Information theory was introduced by Claude Shannon in 1948 to precisely characterize data flows in communications systems. The same mathematics can also be fruitfully applied to molecular biology problems. We start with the problem of understanding how proteins interact with DNA at specific sequences called binding sites. Information theory allows us to make an average picture of the binding sites and this can be shown with a computer graphic called a sequence logo (http://schneider.ncifcrf.gov/glossary.html#sequence_logo).
Sequence logos show how strongly parts of a binding site are conserved, in bits of information. They have been used to study a variety of genetic control systems. More recently the same mathematics has been used to look at individual binding sites using another computer graphic called a sequence walker (http://schneider.ncifcrf.gov/glossary.html#sequence_walker). Sequence walkers are being used to predict whether changes in human genes cause mutations or are neutral polymorphisms. It may be possible to predict the degree of colon cancer by this method.
Information theory can also be used to understand the relationship between the binding energy dissipated when two molecules stick together and the amount of sequence conservation of the molecules measured in bits. Using the Second Law of Thermodynamics, this relationship can be expressed as the efficiency of the molecular interaction. Surprisingly, many molecular systems including genetic systems, visual pigments and motility proteins have efficiencies near 70%. A purely geometrical explanation of this result shows that although biological systems are selected to have the highest efficiency, it is restricted to 70% because having precisely distinguishable molecular states is more important.

WORK REQUIRED
Condense the paragraph of the information theory text that begins "Information theory can also be used" into a short bulleted list that keeps its main facts. The entries are not needed for this work.

[Dataset entries]
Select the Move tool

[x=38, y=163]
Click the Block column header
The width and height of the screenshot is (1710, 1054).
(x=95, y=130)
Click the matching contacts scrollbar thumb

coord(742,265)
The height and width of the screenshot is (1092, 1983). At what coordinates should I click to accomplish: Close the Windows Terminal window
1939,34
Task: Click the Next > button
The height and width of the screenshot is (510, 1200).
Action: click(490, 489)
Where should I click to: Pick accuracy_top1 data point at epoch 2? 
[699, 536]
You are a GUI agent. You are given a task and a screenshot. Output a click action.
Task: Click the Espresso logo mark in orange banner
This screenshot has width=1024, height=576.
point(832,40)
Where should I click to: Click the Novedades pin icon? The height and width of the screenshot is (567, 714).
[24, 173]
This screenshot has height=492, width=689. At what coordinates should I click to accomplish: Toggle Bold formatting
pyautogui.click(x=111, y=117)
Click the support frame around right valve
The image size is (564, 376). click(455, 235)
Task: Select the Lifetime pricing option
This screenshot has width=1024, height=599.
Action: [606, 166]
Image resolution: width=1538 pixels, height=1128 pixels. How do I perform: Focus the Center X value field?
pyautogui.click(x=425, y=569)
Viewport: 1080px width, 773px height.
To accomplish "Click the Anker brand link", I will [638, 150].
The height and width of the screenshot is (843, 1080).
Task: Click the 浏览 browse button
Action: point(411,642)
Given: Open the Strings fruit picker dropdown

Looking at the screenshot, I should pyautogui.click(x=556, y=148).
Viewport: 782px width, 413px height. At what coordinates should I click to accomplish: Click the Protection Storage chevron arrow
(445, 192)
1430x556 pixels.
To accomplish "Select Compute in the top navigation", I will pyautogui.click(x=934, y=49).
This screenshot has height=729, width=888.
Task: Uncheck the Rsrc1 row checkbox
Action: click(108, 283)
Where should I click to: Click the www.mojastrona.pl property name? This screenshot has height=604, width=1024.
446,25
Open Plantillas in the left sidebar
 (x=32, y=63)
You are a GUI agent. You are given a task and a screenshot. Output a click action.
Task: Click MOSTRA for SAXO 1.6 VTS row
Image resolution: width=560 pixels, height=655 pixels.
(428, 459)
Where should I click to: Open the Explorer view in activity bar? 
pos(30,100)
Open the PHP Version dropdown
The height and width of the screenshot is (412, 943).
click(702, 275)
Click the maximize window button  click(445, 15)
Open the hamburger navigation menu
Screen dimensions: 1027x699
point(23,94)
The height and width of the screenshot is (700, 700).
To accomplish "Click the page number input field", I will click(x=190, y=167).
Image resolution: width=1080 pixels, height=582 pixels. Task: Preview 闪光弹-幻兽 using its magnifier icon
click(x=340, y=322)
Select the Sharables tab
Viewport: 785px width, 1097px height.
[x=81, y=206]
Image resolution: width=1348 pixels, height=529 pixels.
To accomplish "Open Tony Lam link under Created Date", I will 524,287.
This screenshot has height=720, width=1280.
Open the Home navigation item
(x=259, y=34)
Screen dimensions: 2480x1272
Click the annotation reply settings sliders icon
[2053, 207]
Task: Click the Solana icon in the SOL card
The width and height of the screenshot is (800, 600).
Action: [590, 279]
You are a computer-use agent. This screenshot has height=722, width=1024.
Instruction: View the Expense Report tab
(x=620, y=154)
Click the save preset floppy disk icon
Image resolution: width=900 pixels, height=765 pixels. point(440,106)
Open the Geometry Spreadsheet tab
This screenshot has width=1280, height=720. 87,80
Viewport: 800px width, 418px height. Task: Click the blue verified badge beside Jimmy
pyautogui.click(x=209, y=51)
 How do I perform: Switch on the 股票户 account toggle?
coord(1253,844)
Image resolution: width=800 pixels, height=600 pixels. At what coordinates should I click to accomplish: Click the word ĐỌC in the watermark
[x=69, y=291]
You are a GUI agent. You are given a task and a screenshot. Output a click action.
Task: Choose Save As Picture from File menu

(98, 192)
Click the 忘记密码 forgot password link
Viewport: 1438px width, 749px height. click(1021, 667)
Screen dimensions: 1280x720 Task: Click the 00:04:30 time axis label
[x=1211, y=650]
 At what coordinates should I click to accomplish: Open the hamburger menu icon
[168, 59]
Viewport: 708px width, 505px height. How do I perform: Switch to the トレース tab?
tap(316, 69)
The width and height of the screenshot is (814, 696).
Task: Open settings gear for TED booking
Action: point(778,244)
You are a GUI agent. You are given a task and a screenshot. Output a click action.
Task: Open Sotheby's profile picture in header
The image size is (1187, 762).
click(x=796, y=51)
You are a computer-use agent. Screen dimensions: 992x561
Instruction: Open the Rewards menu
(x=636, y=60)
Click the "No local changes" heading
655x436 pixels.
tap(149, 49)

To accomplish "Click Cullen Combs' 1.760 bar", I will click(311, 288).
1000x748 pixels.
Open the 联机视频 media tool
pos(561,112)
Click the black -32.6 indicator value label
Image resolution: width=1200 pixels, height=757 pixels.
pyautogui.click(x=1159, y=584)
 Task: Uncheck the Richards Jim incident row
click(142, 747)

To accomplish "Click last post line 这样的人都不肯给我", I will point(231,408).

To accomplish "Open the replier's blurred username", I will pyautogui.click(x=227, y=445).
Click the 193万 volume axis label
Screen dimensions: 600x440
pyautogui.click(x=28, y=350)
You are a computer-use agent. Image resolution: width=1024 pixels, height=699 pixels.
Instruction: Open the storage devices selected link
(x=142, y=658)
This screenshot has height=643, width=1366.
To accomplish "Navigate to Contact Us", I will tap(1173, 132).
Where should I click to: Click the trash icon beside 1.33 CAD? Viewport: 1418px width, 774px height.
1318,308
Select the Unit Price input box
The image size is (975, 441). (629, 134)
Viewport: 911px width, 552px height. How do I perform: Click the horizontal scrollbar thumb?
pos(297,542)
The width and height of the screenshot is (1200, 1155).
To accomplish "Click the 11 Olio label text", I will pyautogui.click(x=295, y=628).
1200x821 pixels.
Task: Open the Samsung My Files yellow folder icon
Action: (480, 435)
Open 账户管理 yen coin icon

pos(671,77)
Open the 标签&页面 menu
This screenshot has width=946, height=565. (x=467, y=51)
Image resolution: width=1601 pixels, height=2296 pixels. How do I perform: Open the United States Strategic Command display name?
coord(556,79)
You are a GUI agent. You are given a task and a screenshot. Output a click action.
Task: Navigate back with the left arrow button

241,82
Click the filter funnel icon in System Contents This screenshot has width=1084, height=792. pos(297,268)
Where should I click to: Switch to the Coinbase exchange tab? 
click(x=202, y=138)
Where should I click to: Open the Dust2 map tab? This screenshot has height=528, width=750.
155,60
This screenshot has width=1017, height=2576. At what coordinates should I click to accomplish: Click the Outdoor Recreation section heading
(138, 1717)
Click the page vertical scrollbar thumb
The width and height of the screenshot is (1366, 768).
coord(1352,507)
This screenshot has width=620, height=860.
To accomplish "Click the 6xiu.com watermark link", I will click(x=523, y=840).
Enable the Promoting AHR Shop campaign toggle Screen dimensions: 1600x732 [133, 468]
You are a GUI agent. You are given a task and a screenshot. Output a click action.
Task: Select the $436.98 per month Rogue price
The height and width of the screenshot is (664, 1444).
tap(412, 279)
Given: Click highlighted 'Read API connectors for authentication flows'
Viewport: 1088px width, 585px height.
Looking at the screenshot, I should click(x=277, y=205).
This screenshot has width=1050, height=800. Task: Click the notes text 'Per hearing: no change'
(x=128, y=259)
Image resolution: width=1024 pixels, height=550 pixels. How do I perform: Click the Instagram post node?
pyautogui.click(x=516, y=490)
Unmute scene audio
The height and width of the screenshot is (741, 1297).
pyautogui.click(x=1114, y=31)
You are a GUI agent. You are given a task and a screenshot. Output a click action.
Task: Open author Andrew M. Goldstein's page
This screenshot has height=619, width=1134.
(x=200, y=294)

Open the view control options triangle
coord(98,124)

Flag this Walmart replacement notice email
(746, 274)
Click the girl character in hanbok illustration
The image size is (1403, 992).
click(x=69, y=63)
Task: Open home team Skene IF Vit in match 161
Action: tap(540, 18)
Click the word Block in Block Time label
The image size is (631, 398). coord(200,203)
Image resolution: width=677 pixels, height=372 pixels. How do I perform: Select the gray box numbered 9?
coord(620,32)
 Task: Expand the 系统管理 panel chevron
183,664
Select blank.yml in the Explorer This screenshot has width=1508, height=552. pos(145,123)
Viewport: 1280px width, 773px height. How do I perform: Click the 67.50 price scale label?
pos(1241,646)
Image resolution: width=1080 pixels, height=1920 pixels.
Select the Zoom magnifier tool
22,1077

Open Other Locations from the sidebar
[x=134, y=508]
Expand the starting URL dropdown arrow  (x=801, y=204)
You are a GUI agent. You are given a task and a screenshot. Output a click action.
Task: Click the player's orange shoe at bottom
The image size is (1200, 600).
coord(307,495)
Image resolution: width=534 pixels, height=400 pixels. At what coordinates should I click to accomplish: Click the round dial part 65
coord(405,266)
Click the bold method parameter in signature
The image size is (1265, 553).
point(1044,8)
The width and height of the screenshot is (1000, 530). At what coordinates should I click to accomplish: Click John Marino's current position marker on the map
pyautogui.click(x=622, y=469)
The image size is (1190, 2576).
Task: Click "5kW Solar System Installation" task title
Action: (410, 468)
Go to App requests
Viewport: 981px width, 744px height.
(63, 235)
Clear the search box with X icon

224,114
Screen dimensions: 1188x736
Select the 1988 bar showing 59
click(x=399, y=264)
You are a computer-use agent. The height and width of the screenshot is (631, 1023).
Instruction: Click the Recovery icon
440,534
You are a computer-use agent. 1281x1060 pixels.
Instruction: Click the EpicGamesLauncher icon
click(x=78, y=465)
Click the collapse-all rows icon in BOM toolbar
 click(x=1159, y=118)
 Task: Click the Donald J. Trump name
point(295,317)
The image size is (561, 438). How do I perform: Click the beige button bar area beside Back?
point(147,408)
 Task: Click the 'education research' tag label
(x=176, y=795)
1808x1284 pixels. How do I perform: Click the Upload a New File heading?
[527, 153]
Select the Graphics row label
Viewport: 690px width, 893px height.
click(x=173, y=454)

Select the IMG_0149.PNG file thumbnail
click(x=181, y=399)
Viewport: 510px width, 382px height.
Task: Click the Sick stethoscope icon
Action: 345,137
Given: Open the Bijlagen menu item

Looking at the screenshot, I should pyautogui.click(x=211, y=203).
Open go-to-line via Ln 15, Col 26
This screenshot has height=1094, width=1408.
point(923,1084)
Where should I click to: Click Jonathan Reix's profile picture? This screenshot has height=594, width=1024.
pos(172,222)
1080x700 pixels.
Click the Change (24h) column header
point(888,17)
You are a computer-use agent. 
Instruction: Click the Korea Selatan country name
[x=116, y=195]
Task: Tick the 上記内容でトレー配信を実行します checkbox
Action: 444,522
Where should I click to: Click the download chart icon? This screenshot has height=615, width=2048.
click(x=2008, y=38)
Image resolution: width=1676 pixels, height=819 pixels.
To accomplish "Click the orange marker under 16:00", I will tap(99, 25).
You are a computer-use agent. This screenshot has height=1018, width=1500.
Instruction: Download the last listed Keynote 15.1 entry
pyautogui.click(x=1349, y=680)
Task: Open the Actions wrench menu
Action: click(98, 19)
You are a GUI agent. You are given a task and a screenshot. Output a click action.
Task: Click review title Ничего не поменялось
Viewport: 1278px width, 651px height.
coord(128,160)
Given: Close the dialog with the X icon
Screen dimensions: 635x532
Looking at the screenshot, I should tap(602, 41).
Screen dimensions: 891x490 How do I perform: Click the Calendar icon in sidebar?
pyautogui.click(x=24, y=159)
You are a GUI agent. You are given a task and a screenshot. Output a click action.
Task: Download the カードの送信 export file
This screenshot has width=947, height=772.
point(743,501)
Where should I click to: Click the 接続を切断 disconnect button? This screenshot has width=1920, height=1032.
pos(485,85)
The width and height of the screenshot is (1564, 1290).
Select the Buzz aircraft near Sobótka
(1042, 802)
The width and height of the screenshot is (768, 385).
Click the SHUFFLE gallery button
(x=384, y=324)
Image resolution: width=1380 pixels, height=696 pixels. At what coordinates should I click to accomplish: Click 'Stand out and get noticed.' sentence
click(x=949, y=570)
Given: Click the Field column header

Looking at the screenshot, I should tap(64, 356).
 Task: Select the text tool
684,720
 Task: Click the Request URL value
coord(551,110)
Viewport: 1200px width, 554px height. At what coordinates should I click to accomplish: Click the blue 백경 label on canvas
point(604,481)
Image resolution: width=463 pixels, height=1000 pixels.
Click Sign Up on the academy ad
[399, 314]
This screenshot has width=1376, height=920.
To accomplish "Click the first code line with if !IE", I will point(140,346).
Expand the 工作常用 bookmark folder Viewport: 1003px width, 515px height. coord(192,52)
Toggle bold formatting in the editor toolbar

REPLY
- Information theory can relate the binding energy dissipated when two molecules stick together to the molecules' sequence conservation, measured in bits.
- Using the Second Law of Thermodynamics, this relationship can be expressed as the efficiency of the molecular interaction.
- Many molecular systems, including genetic systems, visual pigments and motility proteins, have efficiencies near 70%.
- A purely geometrical explanation holds that biological systems are selected for the highest efficiency. Efficiency is limited to 70% because precisely distinguishable molecular states matter more.